In an interview to this newspaper just before she retired as deputy governor of the Reserve Bank of India (RBI), Usha Thorat gave a fascinating comparison between the styles of the four governors she worked with. C. Rangarajan had a professorial approach to the job; Bimal Jalan had an intuitive understanding of market psychology and avoided corner solutions; Y.V. Reddy thought strategically and was an ideas person; D. Subbarao is a consensus man and very keen on improving communications between the central bank and the outside world.
The new openness at the Indian central bank is welcome. RBI has traditionally not scored very well in indices that measure transparency at central banks. Opacity tends to confuse the financial markets and reduces the efficacy of monetary policy. A lot has changed over the past decade. Recent moves such as the move to policy announcements every six weeks rather than every three months and clear guidance in these statements about the end of policy normalization (in September) or a temporary pause in monetary tightening (in October) are important steps towards more frequent communication and more openness.
RBI has also started putting transcripts of its post-policy conference calls on its website. The latest such conference call with researchers and analysts was held on 3 November. It makes for interesting reading, because it gives us some insights into how the central bank thinks about various macroeconomic parameters that are important inputs in monetary policy.
1. India’s potential output
How much output an economy can generate without sparking off inflation is a key consideration of monetary policy, because it allows the central bank to take early calls on recessions and inflation accelerations. Governor Subbarao told one of the analysts attending the conference call that the Indian economy is currently growing at near its trend rate. In response to a question on overheating, deputy governor Subir Gokarn hints that there was clear overheating in 2006-08, when India was growing at between 9% and 9.5% and the global economy too was growing “at very close to…its potential and perhaps even exceeding it”. This is perhaps a sign that RBI takes both local and global potential output into account to assess the impact of current growth on inflation.
2. The neutral policy rate
A policy rate can be said to be neutral when it neither stimulates an economy nor consciously slows it. Gokarn explained this issue with great clarity. “We do not really have a number explicitly, but to give you a sort of back of the envelope reasoning that is useful, if you look at our peak growth period before the crisis, in a situation where we were overheating, the repo rate was at 9%. If you look at the trough when we were trying to deal with the crisis, it was 4.75%. So in a sense these two numbers establish some sort of a boundary condition…” He goes on to say that India is entering the neutral zone though there is no one explicit number.
3. The money multiplier
A central bank creates reserve money through its balance sheet expansion. The amount of broad money (M3) in an economy is usually a multiple of reserve money, thanks to the credit creation by commercial banks.

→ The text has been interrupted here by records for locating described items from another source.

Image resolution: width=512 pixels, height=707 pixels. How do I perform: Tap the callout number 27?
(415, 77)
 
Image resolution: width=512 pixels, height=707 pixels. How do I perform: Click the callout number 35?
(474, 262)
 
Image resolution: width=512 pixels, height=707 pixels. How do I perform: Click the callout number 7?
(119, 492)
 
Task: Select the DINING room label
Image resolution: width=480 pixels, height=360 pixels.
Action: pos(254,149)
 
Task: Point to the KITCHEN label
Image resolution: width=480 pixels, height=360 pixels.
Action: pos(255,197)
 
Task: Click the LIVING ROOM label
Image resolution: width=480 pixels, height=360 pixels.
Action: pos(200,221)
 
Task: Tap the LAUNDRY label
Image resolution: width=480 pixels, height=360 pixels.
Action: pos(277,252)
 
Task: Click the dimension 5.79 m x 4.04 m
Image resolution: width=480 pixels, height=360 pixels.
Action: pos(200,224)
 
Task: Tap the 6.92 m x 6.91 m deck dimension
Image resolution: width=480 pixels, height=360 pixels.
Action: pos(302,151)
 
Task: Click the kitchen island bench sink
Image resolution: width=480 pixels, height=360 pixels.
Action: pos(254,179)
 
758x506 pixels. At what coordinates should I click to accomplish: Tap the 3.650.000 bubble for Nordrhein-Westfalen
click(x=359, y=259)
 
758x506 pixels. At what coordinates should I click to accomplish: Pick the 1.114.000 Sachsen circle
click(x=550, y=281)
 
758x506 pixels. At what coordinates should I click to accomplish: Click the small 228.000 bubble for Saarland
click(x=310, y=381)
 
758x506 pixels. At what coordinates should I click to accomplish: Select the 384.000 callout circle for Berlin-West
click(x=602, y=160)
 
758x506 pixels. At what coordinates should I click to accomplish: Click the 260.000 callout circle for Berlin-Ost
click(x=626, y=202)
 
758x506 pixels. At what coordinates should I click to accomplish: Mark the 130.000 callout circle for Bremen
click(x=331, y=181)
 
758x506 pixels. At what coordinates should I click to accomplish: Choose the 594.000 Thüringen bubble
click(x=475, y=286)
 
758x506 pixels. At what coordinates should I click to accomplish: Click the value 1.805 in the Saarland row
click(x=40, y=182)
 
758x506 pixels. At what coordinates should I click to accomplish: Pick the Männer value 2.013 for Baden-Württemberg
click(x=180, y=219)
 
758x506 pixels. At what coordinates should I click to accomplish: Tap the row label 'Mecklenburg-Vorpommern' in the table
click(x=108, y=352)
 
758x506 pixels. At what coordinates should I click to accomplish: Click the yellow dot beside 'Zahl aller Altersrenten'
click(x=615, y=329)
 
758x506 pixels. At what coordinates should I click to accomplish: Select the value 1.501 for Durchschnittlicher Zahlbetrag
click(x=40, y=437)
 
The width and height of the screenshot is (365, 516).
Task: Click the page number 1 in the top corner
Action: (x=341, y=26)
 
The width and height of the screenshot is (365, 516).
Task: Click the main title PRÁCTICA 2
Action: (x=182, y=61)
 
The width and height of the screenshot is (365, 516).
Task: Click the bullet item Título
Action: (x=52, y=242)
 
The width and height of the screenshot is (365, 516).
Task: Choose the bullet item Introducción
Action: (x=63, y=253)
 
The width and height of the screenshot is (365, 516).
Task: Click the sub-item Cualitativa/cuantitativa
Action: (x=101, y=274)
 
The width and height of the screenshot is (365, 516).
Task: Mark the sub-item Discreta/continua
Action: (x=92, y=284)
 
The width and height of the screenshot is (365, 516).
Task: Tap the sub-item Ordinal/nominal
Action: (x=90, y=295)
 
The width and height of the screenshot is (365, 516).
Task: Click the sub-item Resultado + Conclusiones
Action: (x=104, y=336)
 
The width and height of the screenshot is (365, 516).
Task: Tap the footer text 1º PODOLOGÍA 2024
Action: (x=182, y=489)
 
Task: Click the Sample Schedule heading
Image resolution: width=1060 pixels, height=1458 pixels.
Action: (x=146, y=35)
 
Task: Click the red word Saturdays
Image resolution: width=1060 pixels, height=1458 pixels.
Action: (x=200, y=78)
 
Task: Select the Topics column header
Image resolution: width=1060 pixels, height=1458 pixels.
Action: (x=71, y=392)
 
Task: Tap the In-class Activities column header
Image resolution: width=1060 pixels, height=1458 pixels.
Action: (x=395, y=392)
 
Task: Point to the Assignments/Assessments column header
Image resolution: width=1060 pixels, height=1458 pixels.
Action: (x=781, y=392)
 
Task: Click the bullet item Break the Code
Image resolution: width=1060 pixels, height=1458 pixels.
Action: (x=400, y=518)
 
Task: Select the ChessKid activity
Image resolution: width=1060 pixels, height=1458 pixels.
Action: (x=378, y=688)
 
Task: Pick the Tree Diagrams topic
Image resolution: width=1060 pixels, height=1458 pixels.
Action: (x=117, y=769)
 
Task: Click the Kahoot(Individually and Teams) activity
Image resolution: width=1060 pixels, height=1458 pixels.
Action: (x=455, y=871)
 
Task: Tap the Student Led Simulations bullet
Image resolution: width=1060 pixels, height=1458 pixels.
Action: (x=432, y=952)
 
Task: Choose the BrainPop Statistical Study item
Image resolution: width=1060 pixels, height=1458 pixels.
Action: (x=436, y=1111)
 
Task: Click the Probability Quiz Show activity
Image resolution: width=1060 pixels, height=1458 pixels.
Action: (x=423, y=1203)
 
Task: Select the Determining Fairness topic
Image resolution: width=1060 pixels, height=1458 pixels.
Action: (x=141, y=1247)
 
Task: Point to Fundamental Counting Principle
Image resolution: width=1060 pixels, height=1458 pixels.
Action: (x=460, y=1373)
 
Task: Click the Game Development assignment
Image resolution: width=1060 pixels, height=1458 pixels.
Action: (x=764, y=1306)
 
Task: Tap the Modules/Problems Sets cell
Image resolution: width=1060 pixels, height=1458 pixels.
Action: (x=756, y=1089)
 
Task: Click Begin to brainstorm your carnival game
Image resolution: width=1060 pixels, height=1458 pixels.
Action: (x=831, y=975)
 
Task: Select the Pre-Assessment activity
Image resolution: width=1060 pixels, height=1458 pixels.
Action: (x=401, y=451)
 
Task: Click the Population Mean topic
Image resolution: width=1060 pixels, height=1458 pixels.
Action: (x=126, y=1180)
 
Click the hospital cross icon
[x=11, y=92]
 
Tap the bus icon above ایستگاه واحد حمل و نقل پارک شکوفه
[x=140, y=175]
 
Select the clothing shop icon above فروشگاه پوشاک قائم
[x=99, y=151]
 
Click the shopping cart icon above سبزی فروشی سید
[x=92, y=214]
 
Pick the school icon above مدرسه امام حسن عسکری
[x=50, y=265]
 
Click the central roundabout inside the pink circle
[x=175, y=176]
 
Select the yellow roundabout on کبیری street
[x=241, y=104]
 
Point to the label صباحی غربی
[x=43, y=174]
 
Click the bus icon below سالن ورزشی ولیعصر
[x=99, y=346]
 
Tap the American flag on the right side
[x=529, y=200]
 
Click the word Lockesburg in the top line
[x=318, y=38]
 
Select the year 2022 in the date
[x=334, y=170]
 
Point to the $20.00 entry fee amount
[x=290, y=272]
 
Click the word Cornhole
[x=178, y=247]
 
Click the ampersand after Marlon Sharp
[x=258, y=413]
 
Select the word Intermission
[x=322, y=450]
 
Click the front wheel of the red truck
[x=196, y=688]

Reserve money growth in this fiscal has been higher than last year (after adjusting for the cash reserve ratio), but money supply has not grown at the requisite pace. In fact, M3 growth this year has almost consistently been below the trajectory that RBI is comfortable with. Deputy governor K.C. Chakrabarty explained to a questioner that the money multiplier was lower because people held far more currency than last year. Once again, the Indian central bank does not have an explicit money multiplier number, but behavioural choices of Indians between holding money in cash or in bank deposits do affect the money multiplier. That is perhaps why RBI has been doing some open market operations in recent weeks, to push up reserve money growth.
No central bank will show its full hand. It has to keep some cards hidden. Nor will a central bank provide explicit numbers on parameters such as potential output, its neutral rate and the money multiplier. But the discussions that the Indian central bank has been putting up for public viewing on its website go a long way to help us understand at least some strands of its thinking on technical issues.
Subbarao has done well to focus so intensely on clear communication. I hope this is not the end of the road as far as transparency initiatives go. RBI can do more. Many central banks in the developed markets release the minutes of their internal discussions on monetary policy, albeit with a time lag. Others have made public the econometric models used by central bank economists to assess the direction of output and inflation.
Will we have these in India as well?